_Text block_
--- --- ---

May 31, 2010
I was in a hospital in Madison the other day having a nerve in my arm relocated. I was impressed by the technology being used—the surgeon’s and the anesthesiologist’s knowledge of the procedures, their skill in doing them, and the equipment and supplies that they used. All of these things were the fruit of scientific investigation of one type or another. I also couldn’t help but think how much more science could be used in the law. That’s what I hope this blog will be about.
The law was a second (or third) career for me. After obtaining a M.S. in Agriculture and Resource Economics, I worked for the University of Wisconsin-Extension as an agricultural agent in northern and western Wisconsin. I was, as an adult educator, part of the interface between researchers at the university (primarily UW-Madison, the land-grant college) and farmers considering adopting new technology. I was part of the “Wisconsin Idea”—that the boundaries of the state universities were the boundaries of Wisconsin. In agriculture, researched-based ideas flowed quite directly from the university to the end users of the technology, the farmers and agri-business people.

--- --- ---

_Source material_
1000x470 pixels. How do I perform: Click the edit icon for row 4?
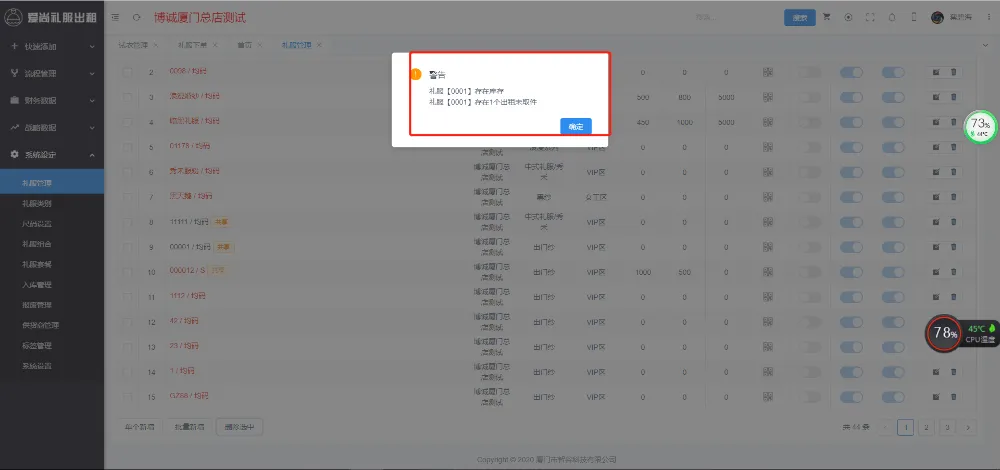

--- --- ---

_What this exercise asks_
**A.** In the blog post above, list each thing about the hospital technology that the writer says was impressive.
**B.** According to the blog post, what degree did the writer obtain before working for the University of Wisconsin-Extension?

_Answers to this exercise_
**A.**
- The surgeon's and the anesthesiologist's knowledge of the procedures
- Their skill in doing the procedures
- The equipment and supplies that they used

**B.** An M.S. in Agriculture and Resource Economics.